Die ­damalige, erste Kampagne war in mehrerlei Hinsicht erfolgreich. Man konnte nicht nur Tieflöhne erfolgreich bekämpfen und nach langer Zeit ­wieder bedeutende Lohnfortschritte erzielen. Die Kampagnen haben auch geholfen, den Weg zur neuen, stärkeren Unia weiter zu ebnen.

Lohnfortschritte

Neu an der zweiten Kampagne war die Volksinitiative für einen nationalen Mindestlohn von 4000 Franken. Die Initiative scheiterte zwar an der Urne krachend.
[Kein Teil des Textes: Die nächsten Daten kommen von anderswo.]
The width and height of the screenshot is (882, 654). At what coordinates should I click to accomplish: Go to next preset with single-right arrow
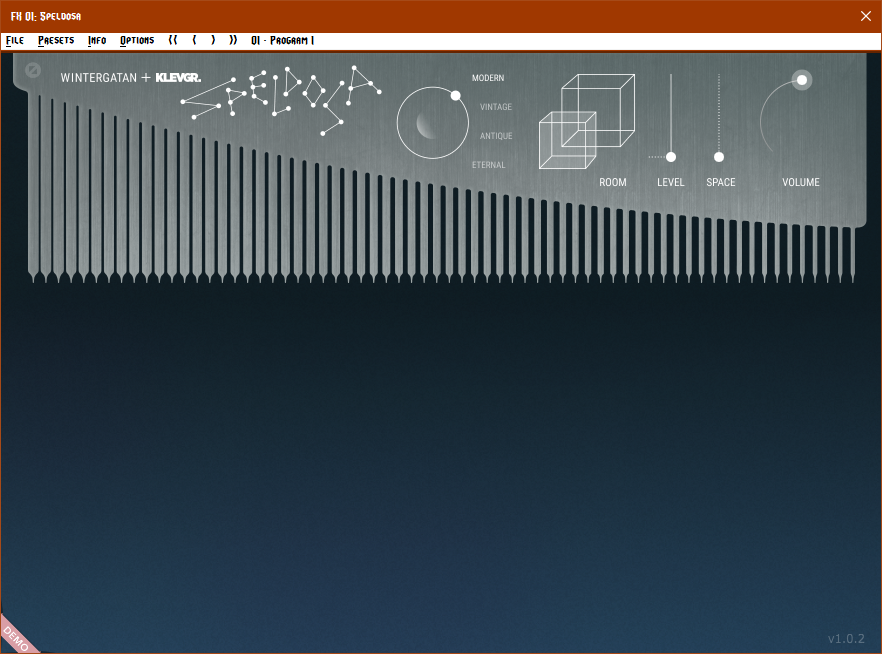tap(213, 40)
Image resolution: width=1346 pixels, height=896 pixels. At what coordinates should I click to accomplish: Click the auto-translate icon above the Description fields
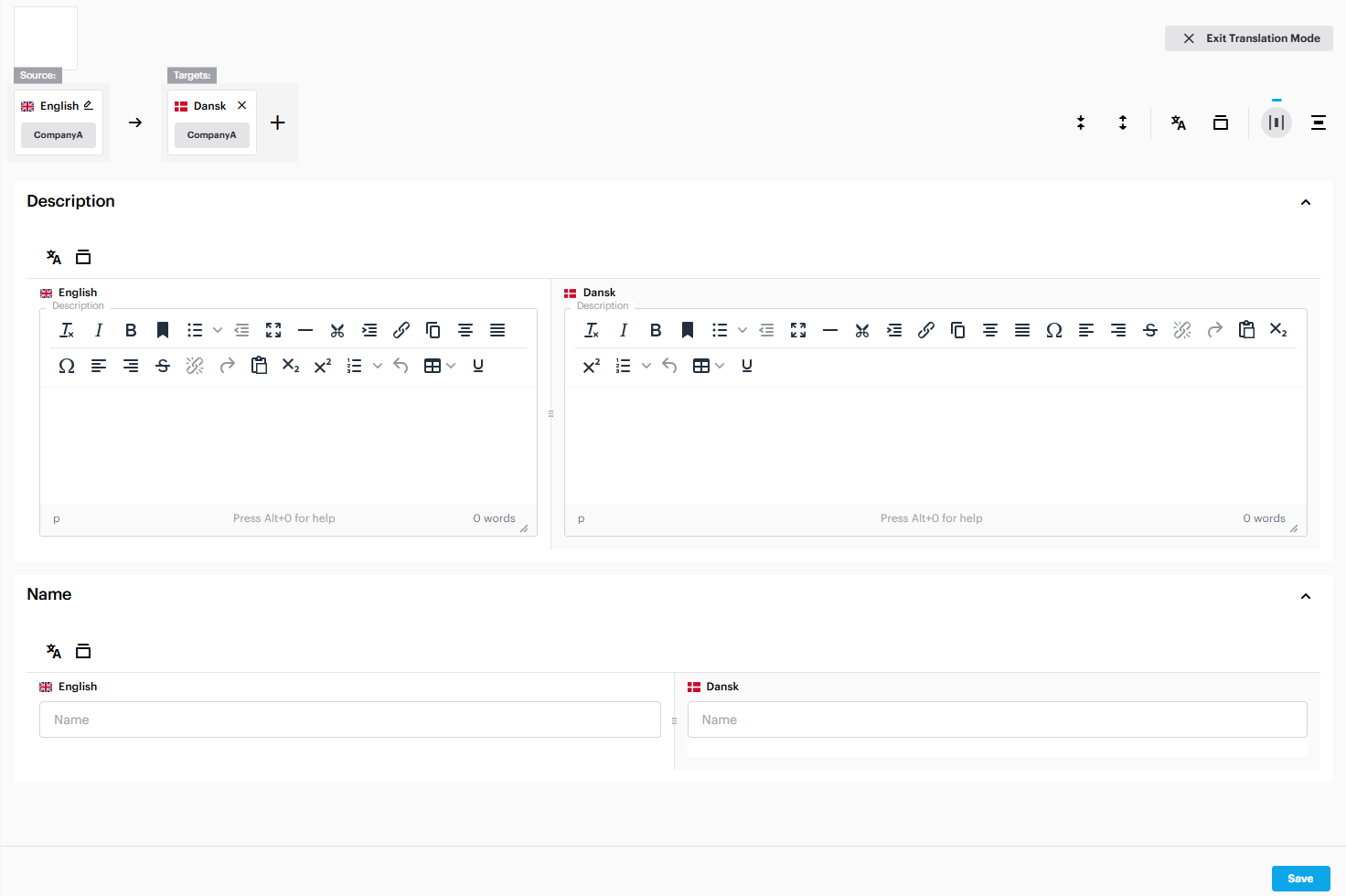[53, 257]
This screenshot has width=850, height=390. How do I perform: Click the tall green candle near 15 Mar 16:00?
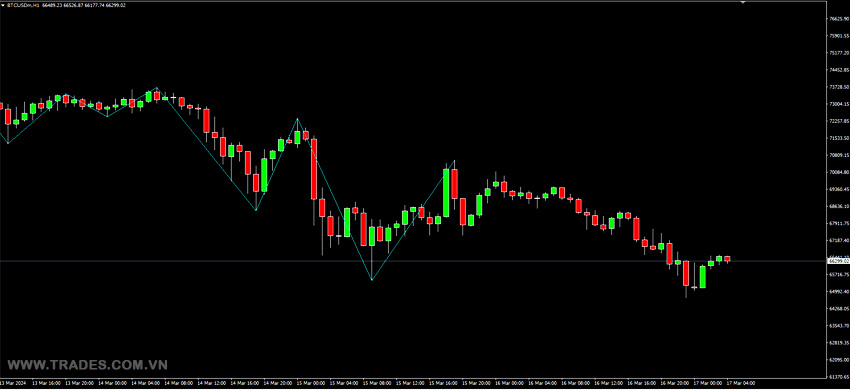[x=446, y=193]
Wirkungslos war sie aber nicht. Dank der Initiative setzten sich in der Öffentlichkeit die 4000 Franken als Grenze für einen gerade noch anständigen Lohn durch. Im Windschatten der Initiative konnten die Arbeitnehmenden gemeinsam mit der Unia höhere Löhne in Gesamt­arbeitsverträgen (GAV) durchsetzen. Im Gastgewerbe konnte man endlich einen 13. Monatslohn einführen. In der Reinigung und im Detailhandel stiegen die tiefen Löhne zwischen 2010 und 2016 um rund 10 Prozent. Auch im Baugewerbe konnte man viele Löhne über die 4000er-Schwelle ­heben. Und im GAV der Maschinen-, Elektro- und Metallindustrie legte man zum ersten Mal in der Geschichte ­einen Mindestlohn fest.

Nicht ausruhen

Der Erfolg kann sich sehen lassen. Dank der Kampagne sind die tiefen Löhne in der Schweiz zwischen 2010 und 2016 stärker gestiegen als die mittleren und hohen Löhne (vgl. Grafik). Wie in der ersten Kampagne konnte man die Verbreitung von Tieflöhnen zurückdrängen. Leider können sich die Arbeitnehmenden und ihre Gewerkschaften nicht auf den Lorbeeren ausruhen. Seit dem Ende der letzten Kampagne war die Lohnentwicklung enttäuschend. Zu viele Beschäftigte arbeiten noch heute für zu tiefe Löhne. Die SGB-Gewerkschaften ­haben sich deshalb ein neues Ziel gesteckt: Niemand soll weniger als 5000 Franken mit Lehre und weniger als 4500 Franken ohne Lehre ­verdienen. Es ist an der Zeit, erneut Geschichte zu schreiben.

David Gallusser ist Ökonom beim ­Schweizerischen Gewerkschaftsbund (SGB).